‘You’ve come a long way to stroke your cock while watching men train,’ spits not-so-merry widow Queen Gorgo (Lena Headey) to the hero of this swords-and-sandals sequel. She may as well be speaking to the audience. Even lighter on story than Zack Snyder’s 2007 predecessor, with an even more imposing array of beardy-yet-waxed male specimens on display, ‘300: Rise of an Empire’ essentially cops to being an equal-opportunity droolfest: as homoerotic or empoweringly macho as you want it to be, with more women in play this time round.
Director Noam Murro is at the helm now; his first film, the smug campus comedy ‘Smart People’, was an odd training ground for this. The oppressive red-and-sepia styling of the original has been tempered a bit – manly charcoal hues are in this season, with burgundy blood now sloshed generously across the screen in 3D. Stepping in for the slain Gerard Butler is the strappingly named Sullivan Stapleton as Themistocles of Athens (and, to judge by his accent, Melbourne), chosen to lead the allied Greek states in naval battle against Persia. Their fleet, in turn, is commanded by warrior queen Artemesia, played by the splendidly vampy Eva Green as a kind of Xena/Joan Crawford hybrid who lops off heads in gold lamé. It’s a pleasingly fair fight.

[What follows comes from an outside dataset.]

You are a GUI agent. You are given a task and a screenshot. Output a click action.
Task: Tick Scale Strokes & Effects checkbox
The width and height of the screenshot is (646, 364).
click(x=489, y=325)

Storytelling is left to Headey’s wordy voiceover; it’s flesh and carnage that the audience is here to see, and Murro delivers it by the glistening ton, pausing only for stray bits of backstory. We learn how Persian god-king Xerxes came to be (short version: he took a bath and emerged as both members of Right Said Fred), while a token father-son arc serves only to give British star-in-the-making Jack O’Connell a few extra lines. It’s all extravagantly daft, moves at a fair clip and is over before you expect it to be – one suspects the actual Battle of Artemisium was rather different.